B-mode ultrasound before (top) and 4 weeks after (bottom) laparoscopic induction of AA(A). Left, Longitudinal views. Right, Cross-sections of infrarenal aorta at site of maximum cross-sectional diameter. This pig died from ruptured AAA at 5 weeks. A 5-9 MHz linear-array ultrasonographic probe is shown.

Figure 7.

Postmortem photographs of infrarenal abdominal aortic aneurysms in pigs at the site of laparoscopically delivered periaortic calcium chloride. Both pigs had angiotensin-II infusion and were fed an atherogenic diet. The aneurysmatic aorta on the left was excised at 6 weeks. The AAA on the right ruptured at 5 weeks.

Figure 8.

Left, Elemental analysis of porcine AAA by scanning electron microscopy (SEM) with electron dispersive spectrometery (EDS) showing calcium precipitates in the elastic lamellae.
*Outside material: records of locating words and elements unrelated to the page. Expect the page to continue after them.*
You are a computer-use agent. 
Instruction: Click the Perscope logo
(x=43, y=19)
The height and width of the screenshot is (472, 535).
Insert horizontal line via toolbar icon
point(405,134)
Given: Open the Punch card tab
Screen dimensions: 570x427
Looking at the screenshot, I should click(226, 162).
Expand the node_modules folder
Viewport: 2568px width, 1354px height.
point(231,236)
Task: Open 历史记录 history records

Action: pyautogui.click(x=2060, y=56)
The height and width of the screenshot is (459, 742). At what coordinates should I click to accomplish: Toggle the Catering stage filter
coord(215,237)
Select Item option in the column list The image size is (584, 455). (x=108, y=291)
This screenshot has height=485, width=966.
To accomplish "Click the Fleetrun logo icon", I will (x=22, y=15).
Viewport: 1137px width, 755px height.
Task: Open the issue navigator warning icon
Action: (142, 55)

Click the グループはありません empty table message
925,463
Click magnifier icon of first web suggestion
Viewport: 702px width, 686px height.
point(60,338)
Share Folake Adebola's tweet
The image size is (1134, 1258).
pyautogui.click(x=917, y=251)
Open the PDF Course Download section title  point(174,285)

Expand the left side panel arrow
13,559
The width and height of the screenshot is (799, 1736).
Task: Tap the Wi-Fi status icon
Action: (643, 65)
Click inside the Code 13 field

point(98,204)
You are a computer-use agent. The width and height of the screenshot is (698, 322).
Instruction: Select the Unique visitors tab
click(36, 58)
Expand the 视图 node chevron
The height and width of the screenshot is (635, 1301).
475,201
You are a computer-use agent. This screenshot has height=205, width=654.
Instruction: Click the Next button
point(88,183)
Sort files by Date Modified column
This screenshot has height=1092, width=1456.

Right, top = Von Kossa-stained section showing calcium precipitates within the medial elastica as additionally confirmed with Movat pentachrome (bottom) that stains elastica black.

Figure 9.

Infrarenal porcine abdominal aorta 4 weeks after laparoscopically delivered periarterial CaCl₂ and angiotensin-II infusion by osmotic minipump inserted retroperitoneally by laparoscopy on the background of a 1-month high cholesterol, high fat diet. Top left, Relatively normal area adjacent to the site of calcium application (except for mild intimal hyperplasia). The remaining sections are from the site of aneurysm formation. Top middle, Marked disruption of the media with extensive fibromuscular hyperplasia (Movat). Top right, Transmedial disruption with fragmented elastica, neovascularization, RBC extravasation (H&E). Bottom left, Marked fragmentation of the elastic lamellae with infiltration of inflammatory cells including giant cells, some of which can be seen engulfing fragmented elastica (Movat). Bottom middle, Injury and depletion of smooth muscle cells with replacement by intercellular matrix (yellow) (Movat). Bottom right, Marked disruption of the media with fibrous tissue proliferation, neovascularization, and intramural extravasation of red blood cells (Movat).